The new analysis makes a definitive connection between eating meat and cancer. In recent years, studies and health policy groups have linked the two activities, but often without explicitly saying that meat causes cancer. the American Cancer Society’s position says that “because of a wealth of studies linking colon cancer to diets high in red meats (beef, lamb, or liver) and processed meats (hot dogs, bologna, etc.), the Society encourages people to eat more vegetables and fish and less red and processed meats.” This is not as definitive as the new directive of WHO but also acknowledges the link demonstrated in these studies.
However the World Cancer Research Fund concurs with WHO and says that there is convincing evidence that processed meat causes bowel cancer.
What does the beleaguered beef industry say to all this? In their press announcement they say “We simply don’t think the evidence supports any causal link between any red meat and any type of cancer.”
What does the Torah have to say about eating meat? Is it a good thing to consume meat or not? Despite the fact that the Torah permitted Noach and his descendants to eat meat and allowed the consumption of regular meat when the Jews entered the land of Israel, it does not necessarily approve of meat consumption. Rav Yosef Albo (1380-1444) in his Sefer Ha’Ikarim (3:15) maintains that the allowance to eat meat is similar to that of marrying a beautiful gentile woman during war, which is only in order to pacify one’s evil inclination. Rabbi Avraham Yitzchak Kook writes similarly in a number of places that meat was only reluctantly permitted by the Torah to placate one’s evil inclination but there is no ideal of eating meat and this is also the opinion of Rashba (Chulin 11b).

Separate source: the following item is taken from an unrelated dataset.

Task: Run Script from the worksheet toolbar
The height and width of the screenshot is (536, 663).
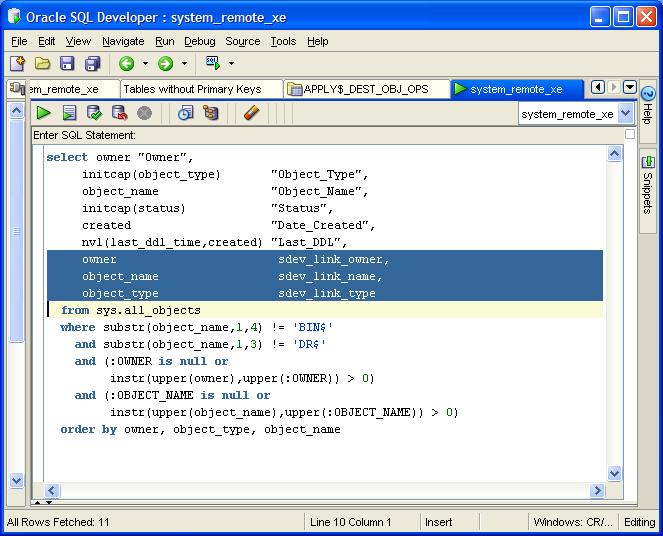Action: [x=69, y=113]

On the other hand, Rav Saadia Gaon derives a positive commandment on a person to eat meat from the wording of the Torah (Deuteronomy 12:20) “With all your desire eat meat” and this may also be the basis of the Yerushalmi’s exhortation (Kiddushin 4:8) that a person who sees something (permitted) in this world and covets it will be held accountable if he does not eat it”, since it causes a person anguish when he desires something and cannot fulfill his desire. Moreover Kabbalistic sources also view meat consumption as a positive ideal.
Despite this it is possible that Rav Saadia would agree that meats which are particularly harmful should be avoided, as even the Torah stresses that one should very careful to guard one’s health. It is possible that small amounts of certain meats could still be healthy and thus one could fulfill the prerogative to eat meat on festivals with these meats.